English comedian, actor, and ballad singer

Frederick Robson, born Thomas Frederick Brownbill (22 February 1821 – 12 August 1864) was an English comedian, actor and ballad singer. During his acting career, he combined outstanding comic gifts with the power of moving an audience to a sense of tragedy or pathos. Although Robson's career spanned more than two decades, the period of his greatest success was at the Olympic Theatre, beginning in 1853 and lasting only a few years.

==Early life==
Robson was born in Margate as Thomas Brownbill, son of Philip Brownbill and his wife Margaret. Philip Brownbill is described on his son's wedding certificate in 1842 as 'deceased, stockbroker' and appears to have died early, as no allusion to him by his son has survived.

In November 1828 the young Robson went with his mother to London, possibly to visit relations. He was deeply impressed by the performances he saw there at the Coburg Theatre, in a week when the bill included both plays and comic songs. While still a boy he later took part in amateur theatricals, with his mother's encouragement: the actor Walter Lacy recalled seeing him play the title role in Richard III in a juvenile performance at Mile End Assembly Rooms. By this time Robson and his mother may have settled in London, as they were certainly living there in 1836, when he was apprenticed to a copperplate-engraver near the Strand. Although his apprenticeship was not fully served out, due to the early retirement of his master, Robson was skilled enough to set up in business for himself, and according to one source was 'a seal engraver of considerable talent'. By this time he had also earned a reputation among colleagues as a flamboyant and idiosyncratic character. He was also a clever mimic, and his interest in the stage was growing. On 12 May 1842 he bought a part and appeared as Simon Mealbag in Grace Huntley at a small theatre off the Strand. He was not a success: nevertheless he gave up his engraving business and began to try to break into acting.

==Early career==
According to one source Robson's first professional engagement was late in 1842 at Whitstable: another suggests he may have begun at a London tavern-cum-concert hall, the Bower Saloon, where he began developing his repertoire as a comic singer. He still described himself as engraver, however, when on 21 September 1842 he married Rosetta Frances May, a woman with theatrical connections, in Lambeth. He signed the marriage register as Thomas Frederick Brownbill, beginning the change to his stage name. Shortly thereafter Robson began work as a strolling player in the provinces, a precarious existence but a recognised method of learning his craft before attempting to work in the London theatres. His first earnings were meagre, about five shillings per week in Whitstable, and he faced frequent privation. After some eighteen months in the provinces, in February 1844 he won an engagement at the Grecian Saloon, City Road, London, where he began his climb to success. The entertainment provided at the Grecian varied from Shakespearean drama to ballet to comedy song solos, and, while there, Robson considerably extended his range, appearing in everything from The Merchant of Venice (as Shylock) to a blackface comedy sketch, More Ethiopians.

Data section:
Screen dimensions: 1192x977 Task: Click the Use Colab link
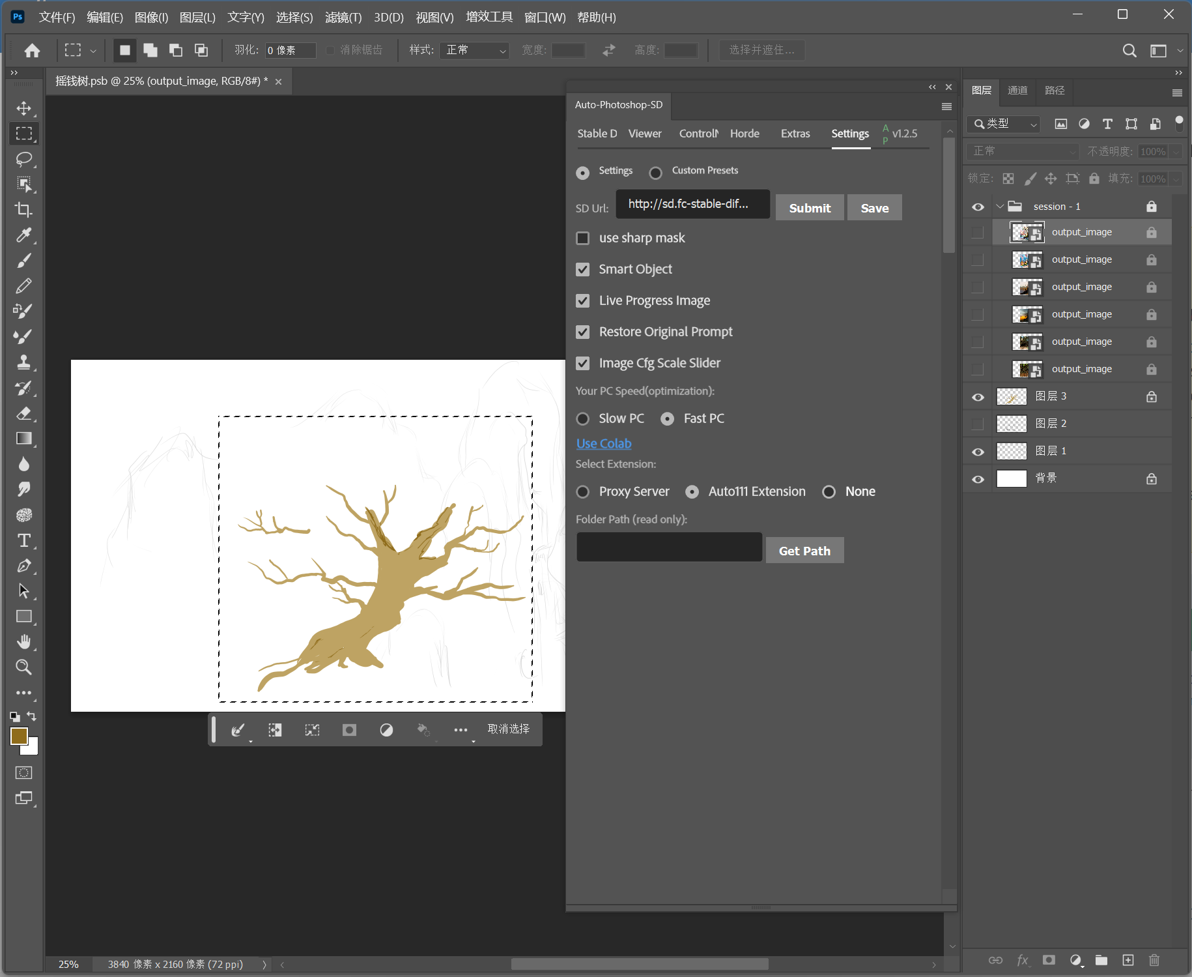click(604, 443)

Task requirements:
Can you write what comes next in the biography of the comedian Frederick Robson, picking up after its final sentence?

Response for this exercise:
==Ireland==
The engagement at the Grecian gave Robson varied experience, but though the venue presented plays, its theatrical standing (and that of its performers) was tainted by its downmarket past as a saloon. In 1850 Irish theatre manager John Harris offered Robson an engagement, and he moved to Dublin, acting first at the Queen's Theatre and later, after Harris himself had moved, at the Theatre Royal. Over the next three years he played some 150 parts, including some in Shakespeare, and was popular enough twice to put on his own one-man show, Seeing Robson. Early in 1853, however, occurred an incident in which during a performance Robson appeared to insult the Roman Catholic faith by a slighting reference to a priest. According to one report it was an unfortunate slip of the tongue; according to another the result of a bet. The Irish audience identified closely with the Catholic church, and any slur on it was an insult to them. Robson did not appear at all for two weeks during January 1853, and although he then played till the end of the season, appearing last on 12 March 1853, he left shortly after for London.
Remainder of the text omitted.